(Saved entries)
= = = = = = =
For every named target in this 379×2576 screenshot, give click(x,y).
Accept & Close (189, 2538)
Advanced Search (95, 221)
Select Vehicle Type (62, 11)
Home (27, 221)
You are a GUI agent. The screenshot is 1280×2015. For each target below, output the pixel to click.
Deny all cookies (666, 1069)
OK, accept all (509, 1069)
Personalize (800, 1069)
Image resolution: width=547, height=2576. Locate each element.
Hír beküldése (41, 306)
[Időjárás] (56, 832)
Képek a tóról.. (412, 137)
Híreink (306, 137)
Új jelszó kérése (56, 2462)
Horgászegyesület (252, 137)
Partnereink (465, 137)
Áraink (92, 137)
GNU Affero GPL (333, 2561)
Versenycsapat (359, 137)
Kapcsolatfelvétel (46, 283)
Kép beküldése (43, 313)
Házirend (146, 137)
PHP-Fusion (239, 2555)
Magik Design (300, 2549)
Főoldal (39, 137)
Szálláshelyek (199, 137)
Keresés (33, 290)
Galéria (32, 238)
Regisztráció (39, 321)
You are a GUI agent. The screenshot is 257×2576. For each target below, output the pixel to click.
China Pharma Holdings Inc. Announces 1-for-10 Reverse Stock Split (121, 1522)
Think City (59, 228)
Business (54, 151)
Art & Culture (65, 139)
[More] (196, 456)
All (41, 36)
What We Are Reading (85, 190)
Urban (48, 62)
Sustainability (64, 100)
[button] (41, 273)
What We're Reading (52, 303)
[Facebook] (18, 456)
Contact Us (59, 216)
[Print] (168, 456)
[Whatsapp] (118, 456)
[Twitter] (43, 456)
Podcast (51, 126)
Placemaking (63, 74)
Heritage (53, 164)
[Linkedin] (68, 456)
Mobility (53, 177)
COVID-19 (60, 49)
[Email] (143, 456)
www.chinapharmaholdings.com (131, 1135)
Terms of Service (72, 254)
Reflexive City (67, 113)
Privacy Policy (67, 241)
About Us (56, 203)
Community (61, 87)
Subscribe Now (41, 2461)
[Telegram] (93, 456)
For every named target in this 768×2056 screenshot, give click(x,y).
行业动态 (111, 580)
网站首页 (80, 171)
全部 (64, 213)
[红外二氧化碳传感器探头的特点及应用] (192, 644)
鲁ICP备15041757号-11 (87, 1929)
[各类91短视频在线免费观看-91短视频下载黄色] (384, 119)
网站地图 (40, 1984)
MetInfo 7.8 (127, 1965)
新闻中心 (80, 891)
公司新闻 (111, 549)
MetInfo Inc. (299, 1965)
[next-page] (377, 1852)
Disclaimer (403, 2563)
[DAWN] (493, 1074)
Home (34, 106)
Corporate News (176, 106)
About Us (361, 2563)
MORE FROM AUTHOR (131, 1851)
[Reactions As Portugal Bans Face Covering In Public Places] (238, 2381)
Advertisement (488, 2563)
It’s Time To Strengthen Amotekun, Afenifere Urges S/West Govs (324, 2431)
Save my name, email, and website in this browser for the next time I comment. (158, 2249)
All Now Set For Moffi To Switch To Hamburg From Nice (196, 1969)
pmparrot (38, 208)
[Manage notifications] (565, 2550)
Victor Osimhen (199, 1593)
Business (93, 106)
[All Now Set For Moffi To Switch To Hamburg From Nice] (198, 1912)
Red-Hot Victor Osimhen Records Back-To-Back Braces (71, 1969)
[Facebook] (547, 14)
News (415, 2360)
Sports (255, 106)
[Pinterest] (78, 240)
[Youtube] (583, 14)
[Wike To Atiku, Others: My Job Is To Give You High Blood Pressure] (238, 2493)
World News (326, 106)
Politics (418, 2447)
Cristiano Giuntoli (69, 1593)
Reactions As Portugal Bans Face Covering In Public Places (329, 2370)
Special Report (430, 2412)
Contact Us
= = = = = = =
Exercise:
Lines from the top of the data above through the line with "Hír beküldése (41, 306)", both ends included: copy them exactly, nothing more.

Exercise result:
For every named target in this 379×2576 screenshot, give click(x,y).
Accept & Close (189, 2538)
Advanced Search (95, 221)
Select Vehicle Type (62, 11)
Home (27, 221)
You are a GUI agent. The screenshot is 1280×2015. For each target below, output the pixel to click.
Deny all cookies (666, 1069)
OK, accept all (509, 1069)
Personalize (800, 1069)
Image resolution: width=547, height=2576. Locate each element.
Hír beküldése (41, 306)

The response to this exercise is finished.